* _What is needed_: Return each entry below word for word, leaving out any image.
===== Source data =====
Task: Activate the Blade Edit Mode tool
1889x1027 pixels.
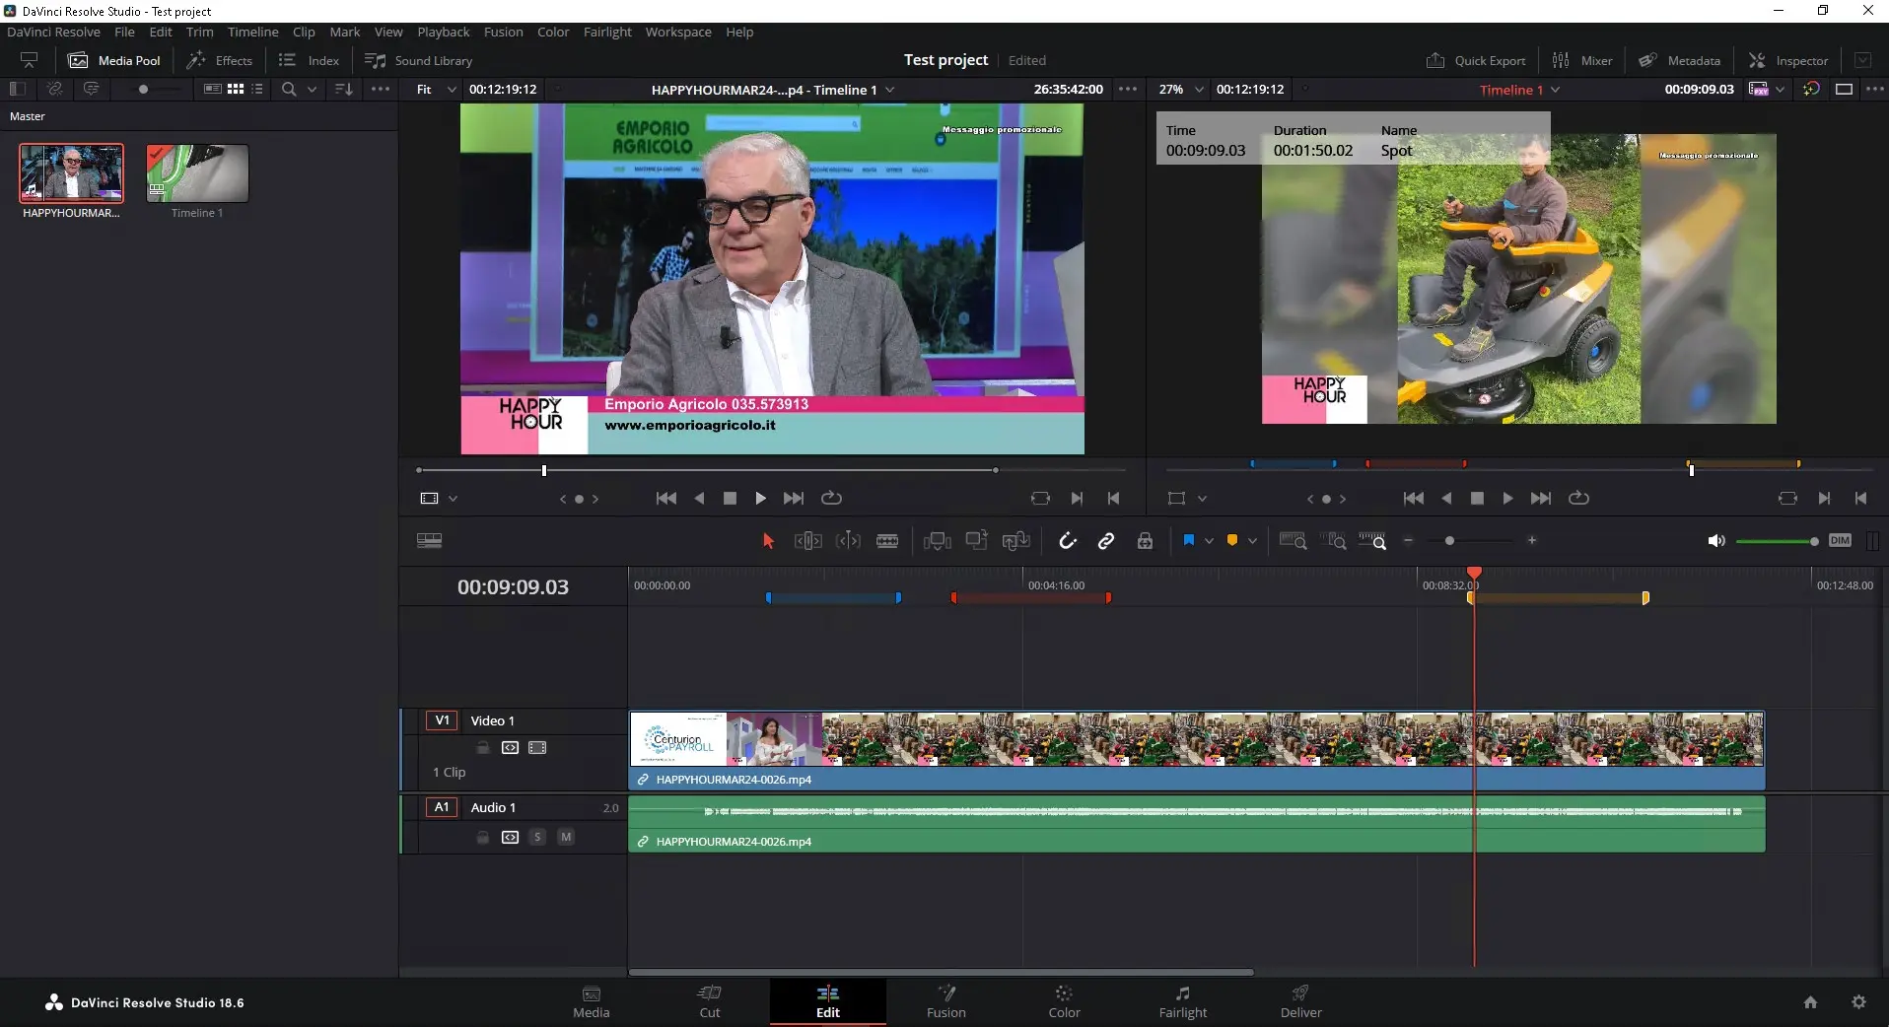Action: [887, 541]
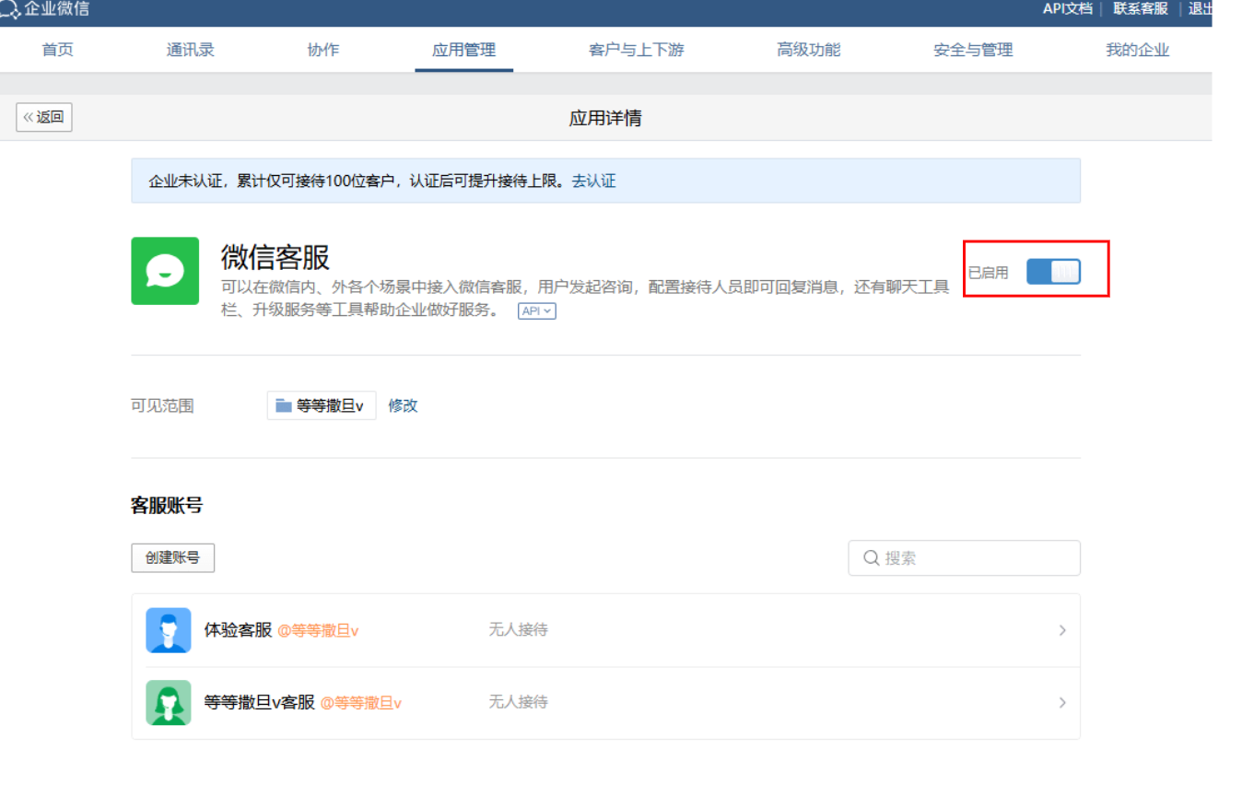Click 修改 next to visible range
This screenshot has height=796, width=1254.
pos(403,405)
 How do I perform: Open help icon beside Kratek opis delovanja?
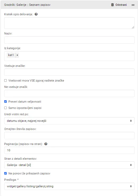pos(36,14)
=====
* _Answer section_:
Task: Activate the Blade Edit Mode tool
1889x1027 pixels.
Action: [887, 541]
Click 修改 next to visible range
This screenshot has height=796, width=1254.
pos(403,405)
 How do I perform: Open help icon beside Kratek opis delovanja?
pos(36,14)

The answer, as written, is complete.